Figure 6

From: Candesartan, an Angiotensin II AT1-Receptor Blocker and PPAR-γ Agonist, Reduces Lesion Volume and Improves Motor and Memory Function After Traumatic Brain Injury in Mice

Figure 6

The influence of PPARγ antagonist on the neuroprotective effects of candesartan following brain injury. Mice were administered vehicle, candesartan (CD) and/or the PPARγ antagonist, T0070907 by daily injection for 3 days, starting 5 h before injury. (a) Effects on PPARγ mRNA expression.

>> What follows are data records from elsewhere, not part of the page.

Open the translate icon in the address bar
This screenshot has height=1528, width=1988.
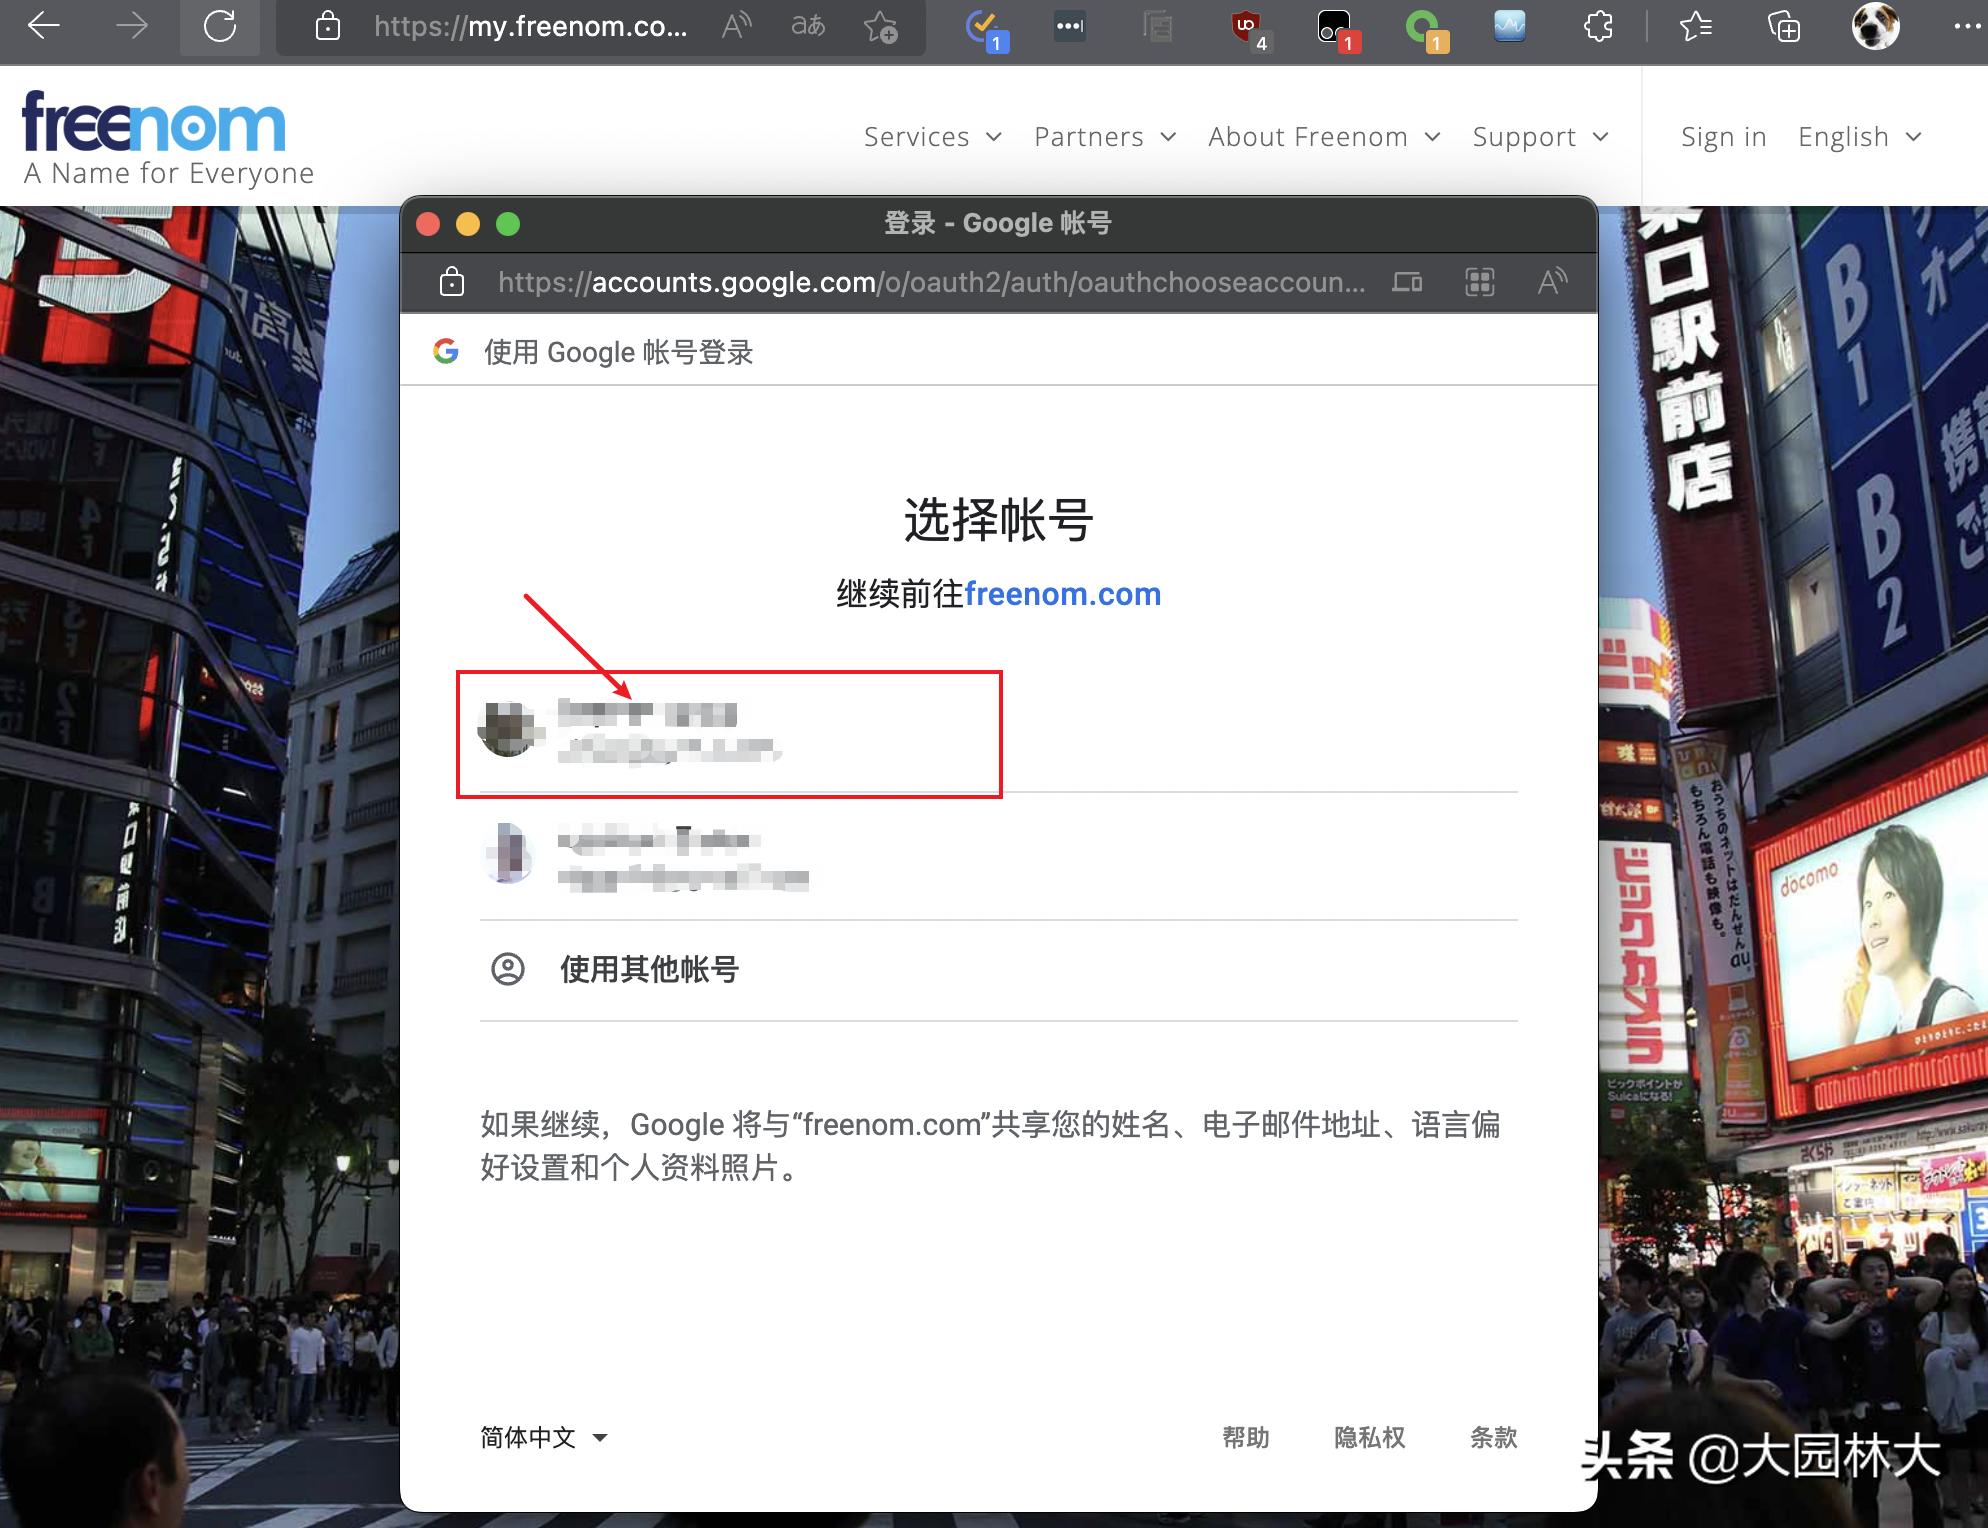808,27
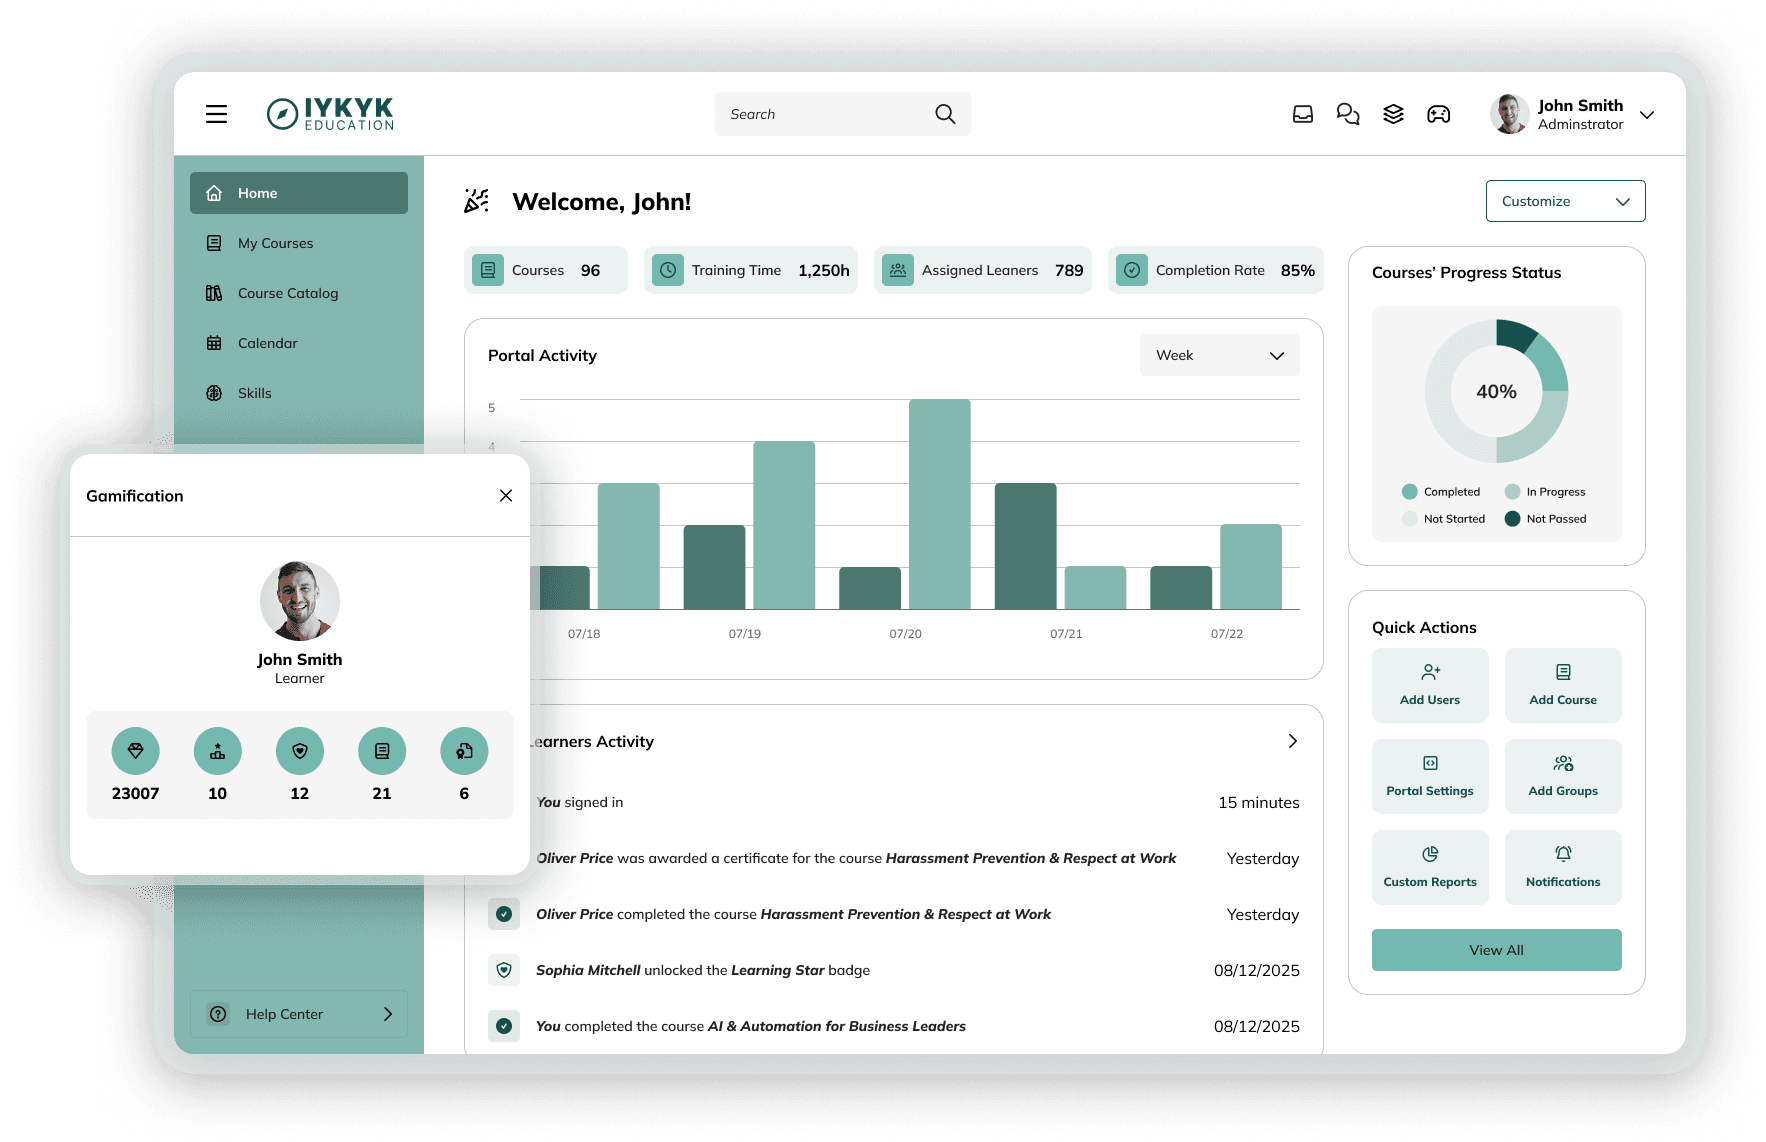Click the shield badge icon showing 12
The width and height of the screenshot is (1766, 1142).
click(299, 750)

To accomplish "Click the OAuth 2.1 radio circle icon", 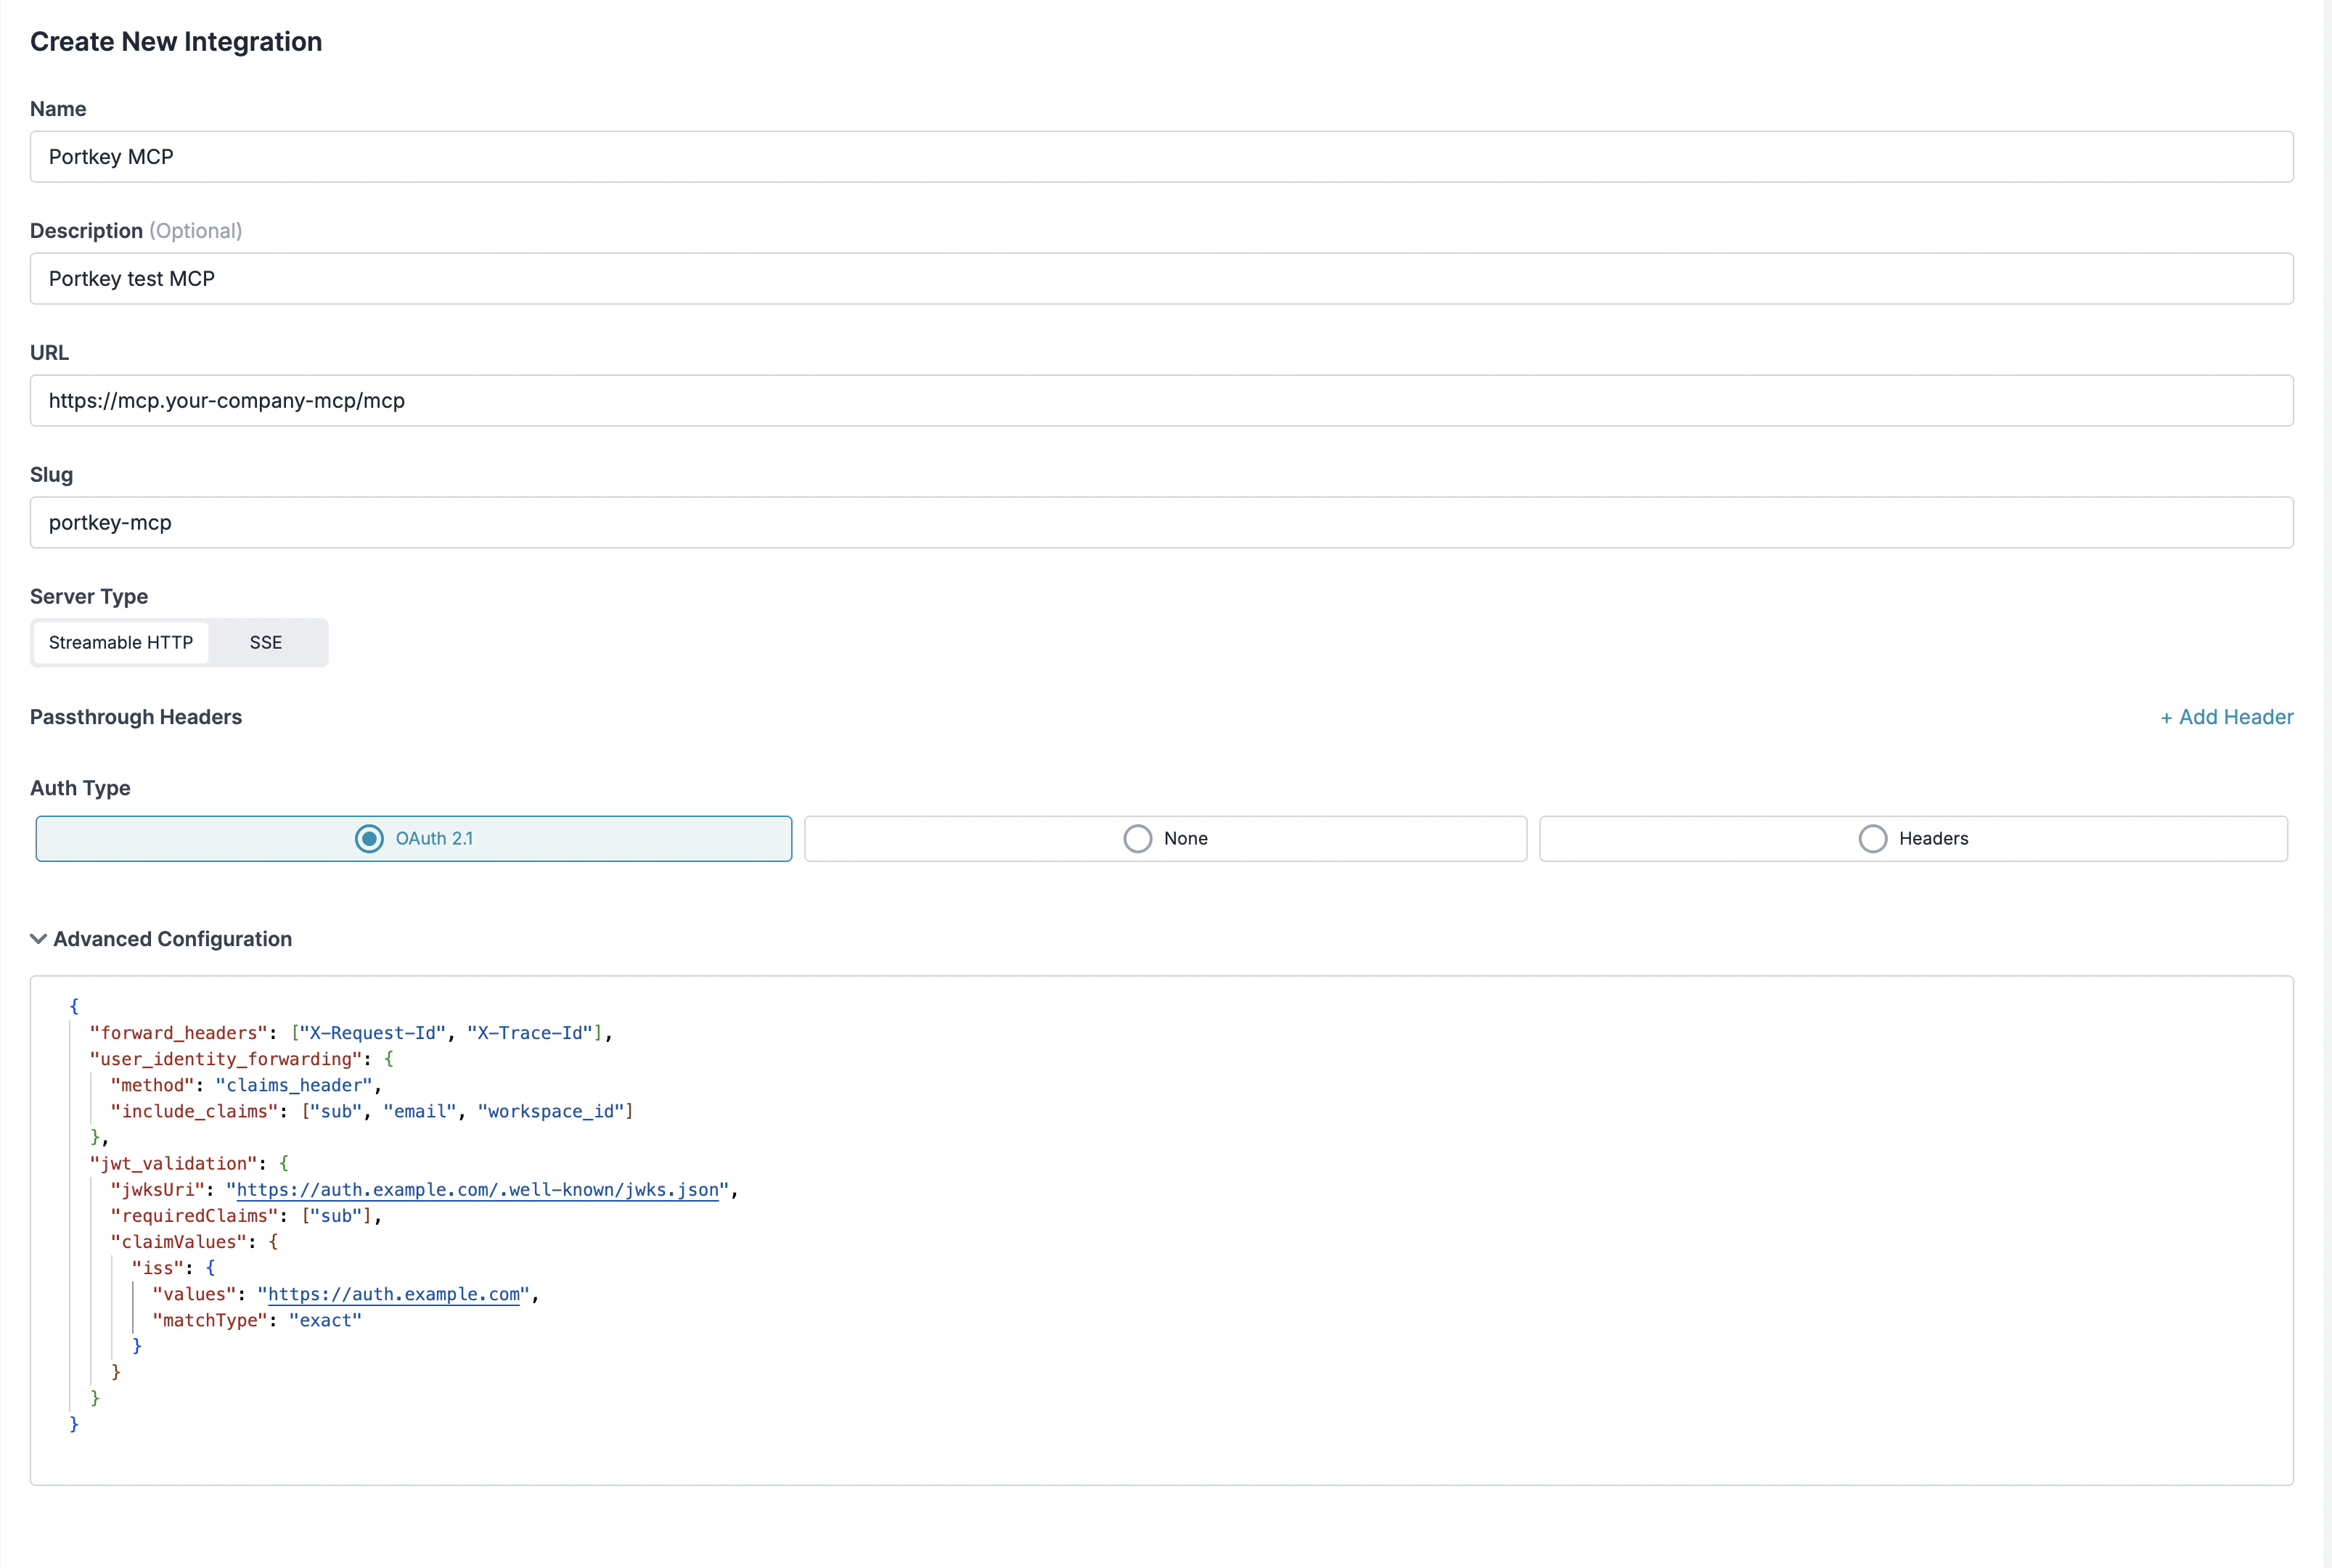I will tap(369, 838).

PPARγ mRNA expression was not significantly altered after injury (CCI) and/or after CD treatment in the perilesional cortex as compared with vehicle-treated naive (NAI) mice at 3 dpi (mean±SEM, n=4). (b) Effects on lesion volume. At 3 dpi, CD significantly reduced the lesion volume (*p<0.05, CCI-VH vs CCI-CD). T0070907 administration alone (CCI-T0) or together with CD (CCI-CD+T0) did not alter the lesion volume compared with the vehicle group (NS, p>0.05), nor was it significantly different than in mice treated with CD alone (NS, p>0.05, CCI-VH vs CCI-CD+T0) (mean±SEM, n=7–8). (c) Effects on Iba-1-positive microglial cells. CD significantly reduced the number of Iba-1-positive cells in the injured cortex (***p<0.001, **p<0.005, CCI-VH vs CCI-CD). This effect was abolished by co-treatment with T0070907 (*p<0.05, CCI-CD vs CCI-CD+T0). Treatment with T0070907 alone (CCI-T0) did not change the number of Iba-1-positive cells (NS, p>0.05, CCIVH vs CCI-T0) (mean±SEM, n=4–7). (d) Effects on the ability of mice to remain on the rotarod. CCI significantly reduced the ability of mice to remain on the rotarod (++p<0.01, SHVH vs CCI-VH). CD treatment alone significantly enhanced the ability of CCI injured mice to remain on the rotarod at 1 dpi (*p<0.05, CCI-VH vs CCI-CD). The protective effect of CD at 1 dpi was no longer significant after co-administration of T0070907 (NS, p>0.05, CCI-VH vs CCI-CD-T0) (mean±SEM, n=7; data were analyzed by two-way ANOVA with Bonferroni post-tests). VH, vehicle; CD, candesartan; T0, T0070907; NS, not significant.